Turnout was significantly up by 12 pm on Sunday in mainland France in the first round of parliamentary elections, at 25.90%, compared with 18.43% at the same time in the 2022 ballot, said the Ministry of the Interior.
A divided France is voting in high-stakes parliamentary elections that could see the anti-immigrant and eurosceptic party of Marine Le Pen sweep to power in a historic first. The candidates formally ended their frantic campaigns at midnight on Saturday, with political activity banned until the first round of voting.
In 1997, during the last early parliamentary elections, the figure was 22.74% at midday.
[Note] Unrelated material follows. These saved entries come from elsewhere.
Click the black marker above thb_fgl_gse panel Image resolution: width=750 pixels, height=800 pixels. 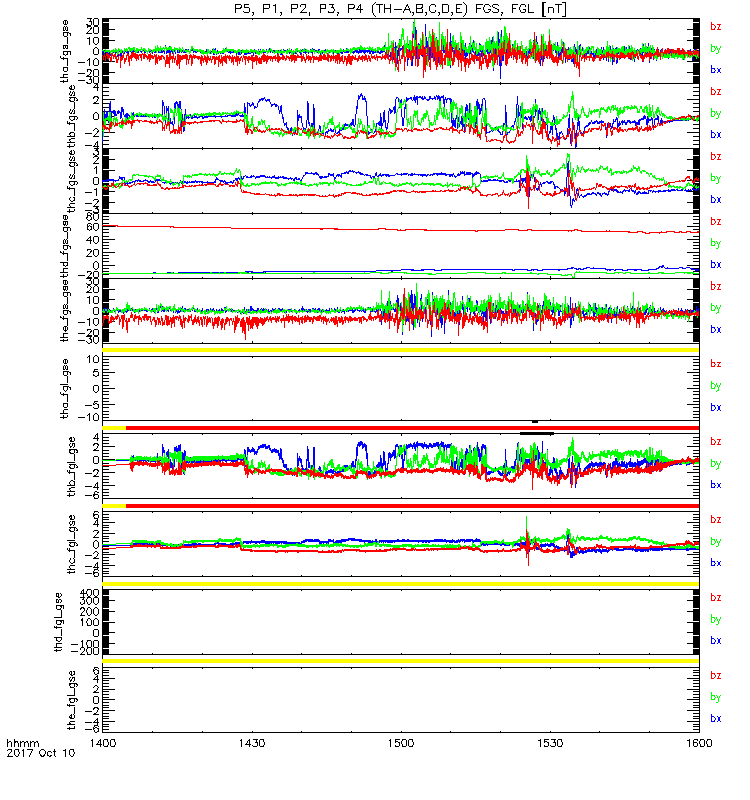[x=537, y=433]
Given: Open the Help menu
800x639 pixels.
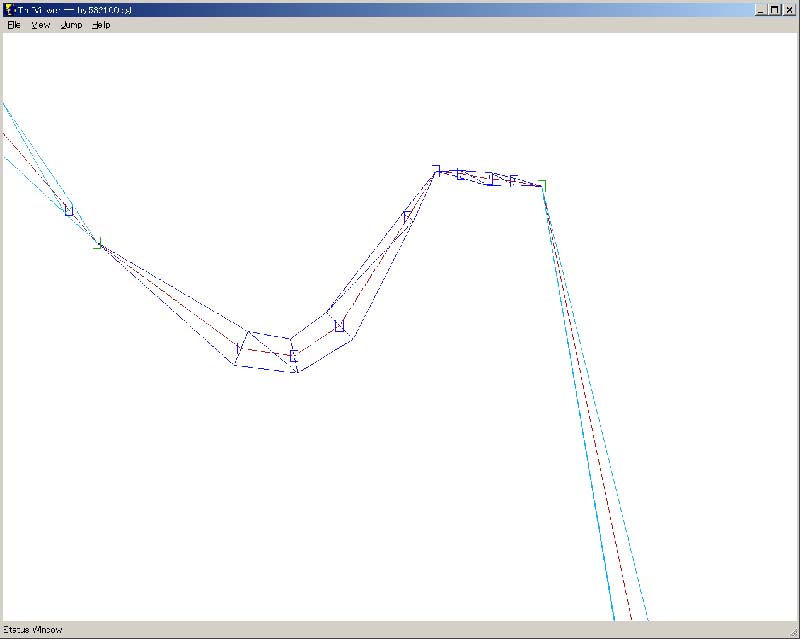Looking at the screenshot, I should [x=101, y=25].
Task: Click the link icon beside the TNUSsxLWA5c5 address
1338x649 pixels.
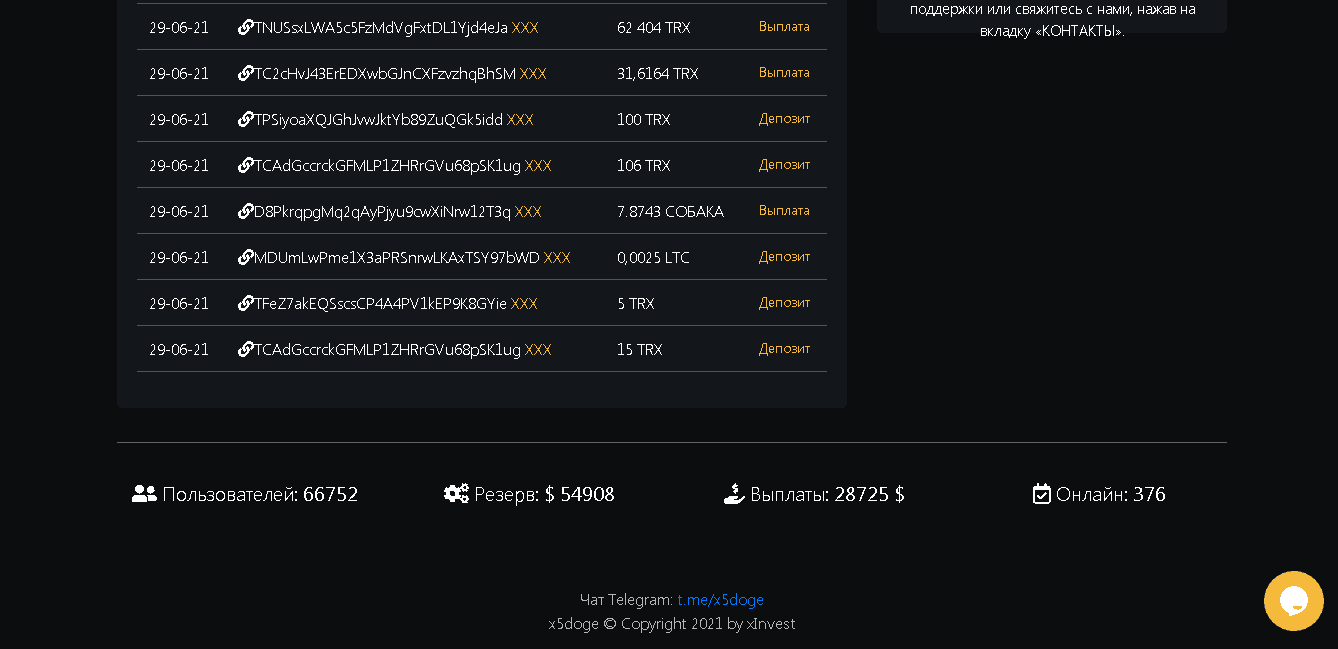Action: click(245, 28)
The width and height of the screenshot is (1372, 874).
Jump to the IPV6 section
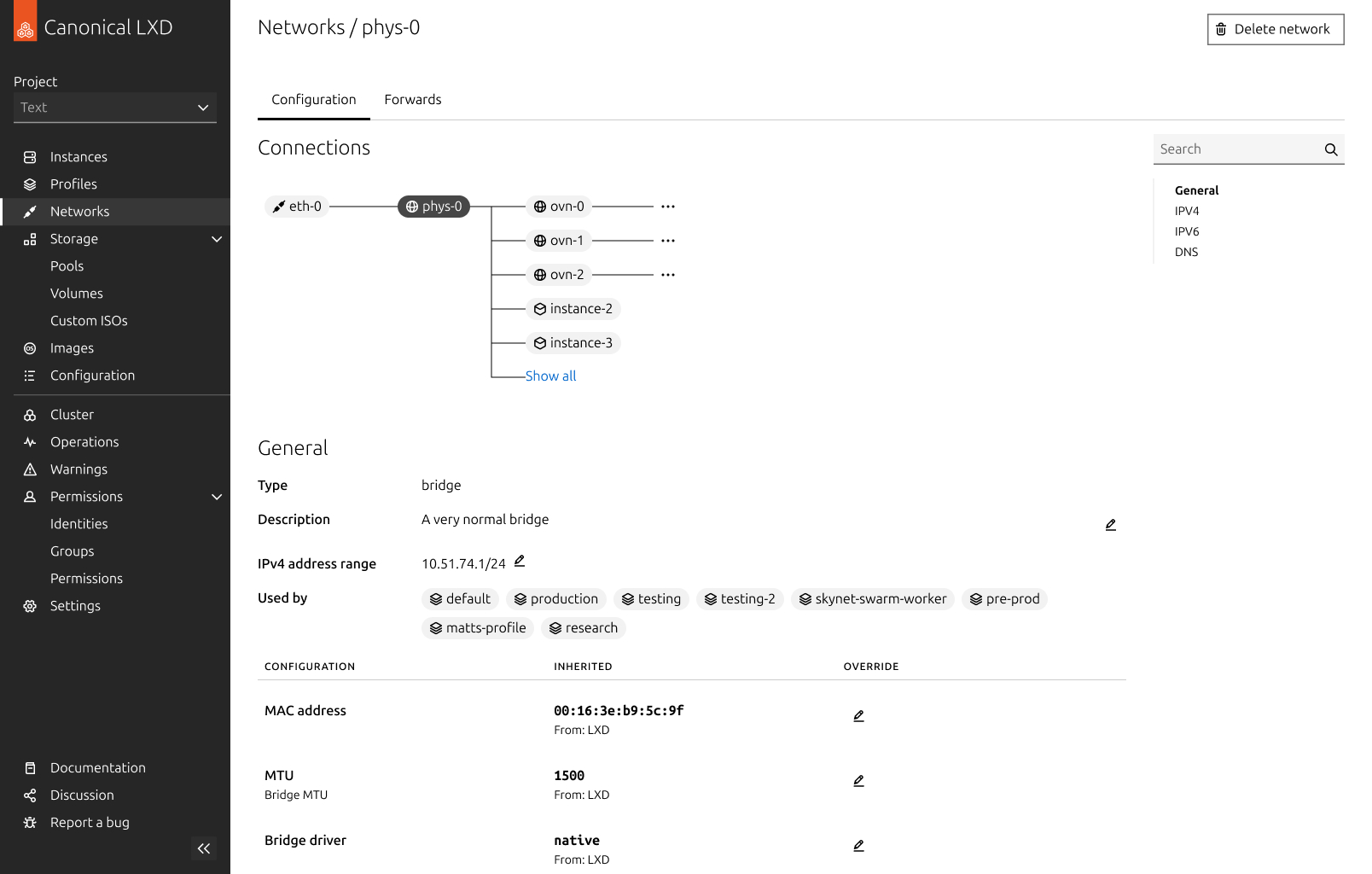click(x=1187, y=231)
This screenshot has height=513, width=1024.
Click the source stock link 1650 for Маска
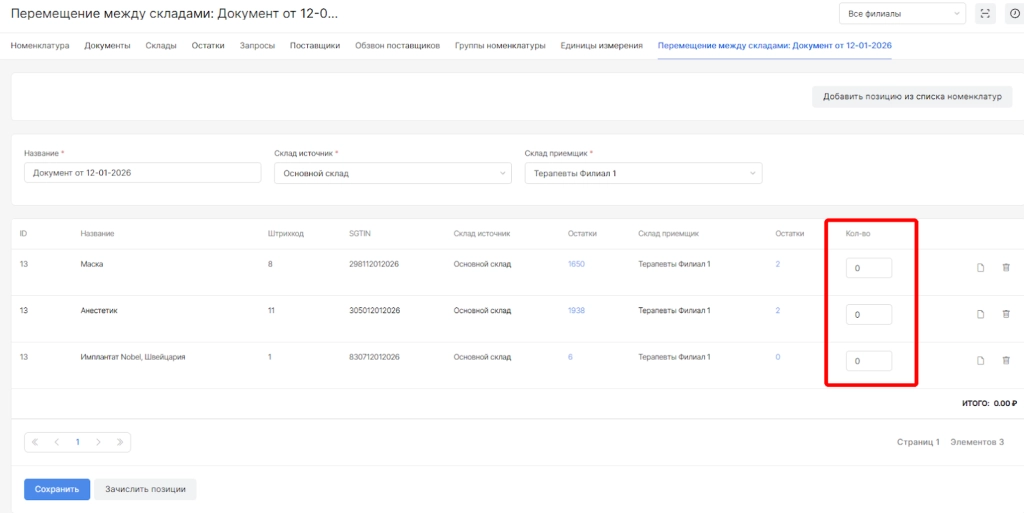[576, 264]
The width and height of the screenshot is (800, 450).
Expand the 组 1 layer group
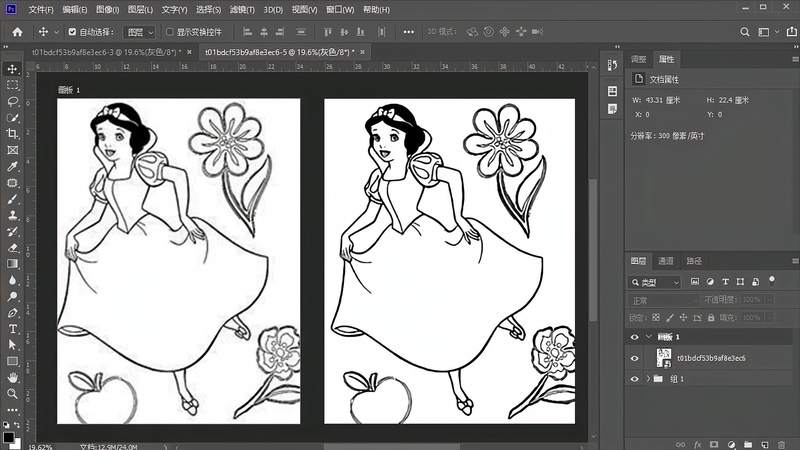648,379
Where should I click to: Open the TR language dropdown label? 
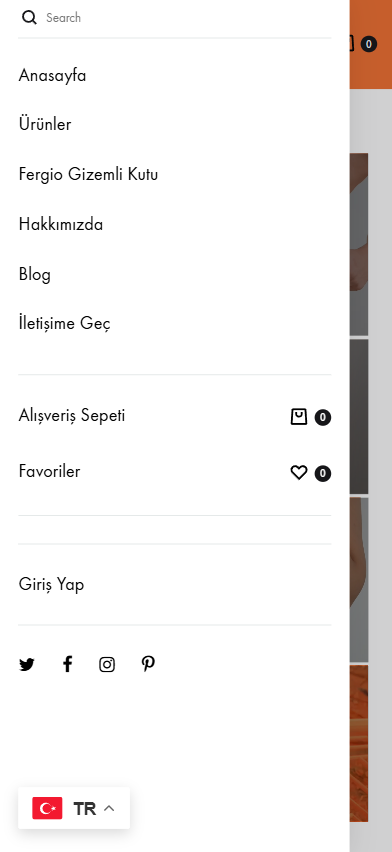85,809
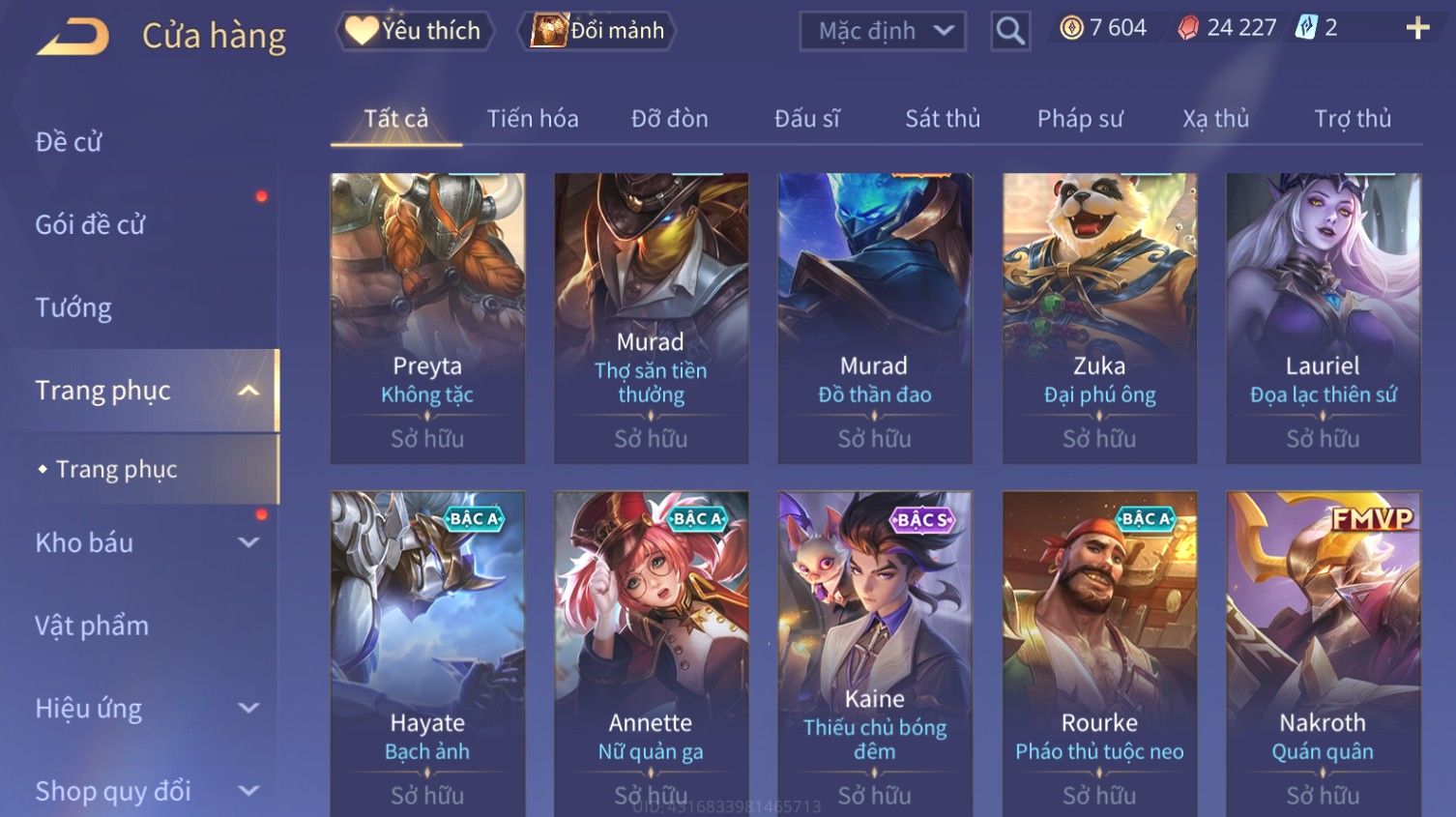Screen dimensions: 1456x817
Task: Tap the blue voucher ticket icon
Action: pyautogui.click(x=1305, y=28)
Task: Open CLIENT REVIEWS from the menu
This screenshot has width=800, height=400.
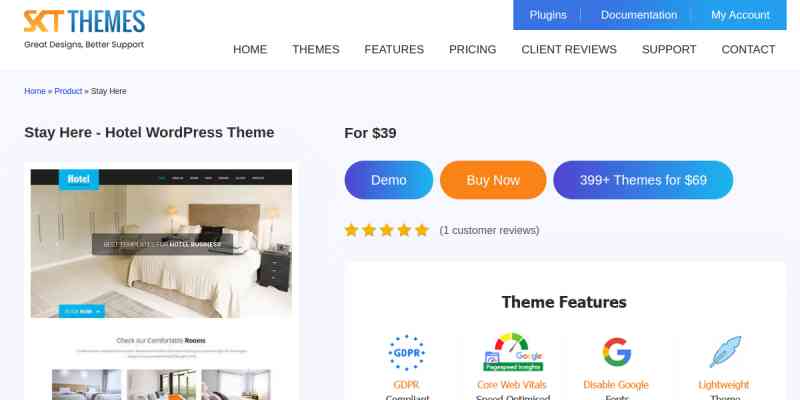Action: click(x=568, y=49)
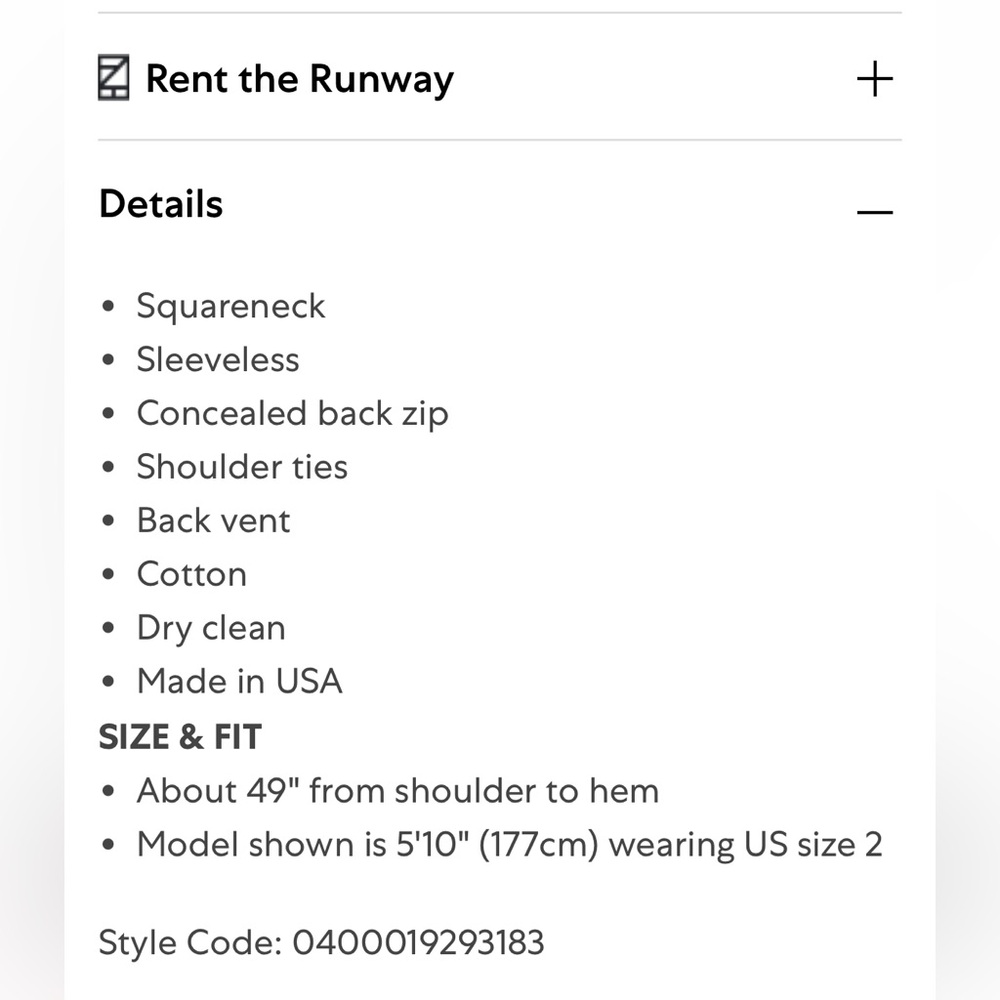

The earthquake of the dissolution of the Assemblée Nationale announced by President Emmanuel Macron on June 9, and the stakes of the ballot, which could pave the way for the far-right to come to power, seem to have strongly mobilized the French. Final turnout should therefore be well above the 47.51% of 2022, and could even exceed the 67.9% of 1997.
In Paris, turnout at midday more than doubled to 25.48%, compared with 12.26% two years earlier, according to the prefecture. Turnout was highest in the southern departments of France, with 34.41% in Aveyron, 33.70% in Bouches-du-Rhône, 33.61% in Gers, 32.85% in Dordogne and 32.68% in Hautes-Alpes. The lowest rates were in the Paris region, with 17.93% in Seine-Saint-Denis, 18.29% in Val-de-Marne and 18.47% in Hauts-de-Seine.